I put my ear to the door the way private investigators who specialize in adultery always do. I heard all the sounds an apartment is supposed to make, the vague electronic buzz and crackle and hum that signify that all appliances are alive and doing well. But I heard nothing else.

Then down the hall I heard conversation and turned to see the Burketts talking to Candy James, a TV weather woman who lived in the apartment at the end of the hall. Candy was trying to get herself going in theater, too, and so we'd always just naturally gotten along. "Hi, Jack."

"'Hi."

"I saw Donna leave a few hours ago. She said she was going over to your place."

But then she was supposed to come back here. "You didn't hear her come back?"

Candy, who is small and cute, with a curly cap of black hair and a smile that can melt metal, said, "No, I don't think so, anyway. You think something's wrong?"

"Probably not. I'm just kind of curious is all."

"Well, I've got a key. We swap keys in case we get locked out. You want it?''

"Great."

A minute later I had the key and went in and looked around and found nothing. As usual, the place was a tribute to work but not to tidiness, there being enough books and magazines stacked on the floors and on tables and on chairs to open a branch library. Unfortunately buried beneath all the Ad World research material were such gems as a drop-leaf harvest table with matching bird-cage Windsor chairs and a cast-iron mantel that she'd found in the city dump.

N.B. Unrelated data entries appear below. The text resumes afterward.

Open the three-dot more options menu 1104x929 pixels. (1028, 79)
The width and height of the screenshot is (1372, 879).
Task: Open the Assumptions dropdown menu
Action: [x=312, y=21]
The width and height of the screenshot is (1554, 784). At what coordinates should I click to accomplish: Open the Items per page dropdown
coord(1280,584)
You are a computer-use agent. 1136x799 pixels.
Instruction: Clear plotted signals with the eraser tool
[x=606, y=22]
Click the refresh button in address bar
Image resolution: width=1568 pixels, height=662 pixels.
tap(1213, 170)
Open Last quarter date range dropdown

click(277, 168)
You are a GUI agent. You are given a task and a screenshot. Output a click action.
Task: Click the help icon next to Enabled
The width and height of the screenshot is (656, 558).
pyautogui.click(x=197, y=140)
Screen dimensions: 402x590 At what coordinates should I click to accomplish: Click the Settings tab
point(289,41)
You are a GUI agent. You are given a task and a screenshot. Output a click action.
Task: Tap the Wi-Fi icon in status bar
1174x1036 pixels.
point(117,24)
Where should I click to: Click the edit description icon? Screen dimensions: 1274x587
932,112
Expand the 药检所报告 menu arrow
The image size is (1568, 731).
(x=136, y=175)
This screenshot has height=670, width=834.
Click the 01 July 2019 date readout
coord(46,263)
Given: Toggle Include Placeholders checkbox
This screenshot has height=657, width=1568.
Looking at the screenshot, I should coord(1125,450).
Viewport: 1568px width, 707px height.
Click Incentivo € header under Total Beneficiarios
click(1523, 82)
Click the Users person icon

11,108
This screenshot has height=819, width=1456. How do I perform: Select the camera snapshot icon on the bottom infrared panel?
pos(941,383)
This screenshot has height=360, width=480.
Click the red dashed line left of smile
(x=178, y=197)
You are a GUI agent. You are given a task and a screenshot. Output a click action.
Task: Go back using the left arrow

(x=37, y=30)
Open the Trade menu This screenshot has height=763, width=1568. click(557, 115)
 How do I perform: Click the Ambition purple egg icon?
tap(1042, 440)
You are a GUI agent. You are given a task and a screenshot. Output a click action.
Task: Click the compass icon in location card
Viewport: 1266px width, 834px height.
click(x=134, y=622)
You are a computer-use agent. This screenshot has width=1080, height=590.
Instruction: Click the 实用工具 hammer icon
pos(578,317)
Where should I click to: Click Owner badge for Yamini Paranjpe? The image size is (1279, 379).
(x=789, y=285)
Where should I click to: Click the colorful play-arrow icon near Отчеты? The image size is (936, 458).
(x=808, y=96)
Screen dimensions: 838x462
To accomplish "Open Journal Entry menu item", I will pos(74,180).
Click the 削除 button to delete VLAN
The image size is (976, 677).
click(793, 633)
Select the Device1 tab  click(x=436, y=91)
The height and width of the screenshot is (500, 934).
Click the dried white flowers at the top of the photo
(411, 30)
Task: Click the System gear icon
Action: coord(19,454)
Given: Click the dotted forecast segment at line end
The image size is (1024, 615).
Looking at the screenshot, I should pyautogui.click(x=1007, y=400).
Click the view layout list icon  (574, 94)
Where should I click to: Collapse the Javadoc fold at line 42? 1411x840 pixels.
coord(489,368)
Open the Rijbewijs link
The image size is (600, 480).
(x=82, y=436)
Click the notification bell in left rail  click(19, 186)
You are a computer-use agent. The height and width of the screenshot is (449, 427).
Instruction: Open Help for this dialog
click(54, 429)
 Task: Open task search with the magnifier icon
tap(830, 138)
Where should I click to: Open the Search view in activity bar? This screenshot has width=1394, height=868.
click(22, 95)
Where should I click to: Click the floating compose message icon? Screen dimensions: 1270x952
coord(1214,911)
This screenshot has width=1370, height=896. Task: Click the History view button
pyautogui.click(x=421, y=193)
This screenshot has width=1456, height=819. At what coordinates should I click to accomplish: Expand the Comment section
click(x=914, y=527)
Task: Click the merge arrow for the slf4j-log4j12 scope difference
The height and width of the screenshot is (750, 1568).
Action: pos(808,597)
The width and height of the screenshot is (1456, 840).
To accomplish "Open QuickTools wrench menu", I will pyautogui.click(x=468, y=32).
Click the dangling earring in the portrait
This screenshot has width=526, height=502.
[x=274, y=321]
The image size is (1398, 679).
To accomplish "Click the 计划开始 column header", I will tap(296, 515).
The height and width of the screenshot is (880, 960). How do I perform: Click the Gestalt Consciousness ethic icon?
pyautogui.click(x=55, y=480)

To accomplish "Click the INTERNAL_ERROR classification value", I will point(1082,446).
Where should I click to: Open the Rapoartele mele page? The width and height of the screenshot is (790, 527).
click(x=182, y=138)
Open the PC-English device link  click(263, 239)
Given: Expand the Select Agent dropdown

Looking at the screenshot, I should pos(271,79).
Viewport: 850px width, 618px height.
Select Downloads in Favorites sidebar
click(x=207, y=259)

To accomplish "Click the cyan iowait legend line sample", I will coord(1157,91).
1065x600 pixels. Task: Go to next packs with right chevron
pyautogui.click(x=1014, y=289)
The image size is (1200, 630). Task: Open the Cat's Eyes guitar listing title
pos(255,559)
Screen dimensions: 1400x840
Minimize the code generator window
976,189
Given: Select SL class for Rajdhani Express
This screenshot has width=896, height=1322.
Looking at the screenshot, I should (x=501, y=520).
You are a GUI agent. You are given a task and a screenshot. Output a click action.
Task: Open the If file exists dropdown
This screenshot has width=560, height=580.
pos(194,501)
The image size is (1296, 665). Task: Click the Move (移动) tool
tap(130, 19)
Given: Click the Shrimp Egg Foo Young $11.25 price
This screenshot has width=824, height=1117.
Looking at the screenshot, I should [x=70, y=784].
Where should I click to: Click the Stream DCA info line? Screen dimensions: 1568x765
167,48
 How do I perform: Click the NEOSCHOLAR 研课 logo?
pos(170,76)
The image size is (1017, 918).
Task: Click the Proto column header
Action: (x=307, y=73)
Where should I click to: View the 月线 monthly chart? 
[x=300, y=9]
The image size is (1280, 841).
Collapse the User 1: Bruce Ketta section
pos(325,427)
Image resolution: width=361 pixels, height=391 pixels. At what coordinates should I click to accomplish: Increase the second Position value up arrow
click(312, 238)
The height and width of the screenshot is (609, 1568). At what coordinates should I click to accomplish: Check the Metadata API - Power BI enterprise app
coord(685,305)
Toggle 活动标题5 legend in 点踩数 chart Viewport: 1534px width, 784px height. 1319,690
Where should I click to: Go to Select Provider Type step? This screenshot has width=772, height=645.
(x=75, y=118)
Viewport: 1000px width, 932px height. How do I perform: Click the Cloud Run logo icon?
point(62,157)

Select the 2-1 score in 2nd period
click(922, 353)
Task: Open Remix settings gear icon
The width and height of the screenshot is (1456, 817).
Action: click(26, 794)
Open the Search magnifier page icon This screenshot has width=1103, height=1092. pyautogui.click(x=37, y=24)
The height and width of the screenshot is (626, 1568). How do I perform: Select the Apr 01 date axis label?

Her bed hadn't been made, there was yellow egg crust on the face of a green plate next to the microwave, the Crest tube in the bathroom looked as if it had been thrown into a trash compactor, then somehow lifted back out again (she has these killer moments of frugality).

Something was wrong. She is prompt, neurotically so, and if she said she'd meet me here, then she'd be here.

But she wasn't.

I went to the phone and stared out of the window at the silhouettes of the pines jagged against the night sky, their tips white in the moonlight. I let the phone ring at my place at least twenty times. Then I tried the offices of Ad World and got nothing and then I tried the number of her assistant, Jill, and got nothing there, either.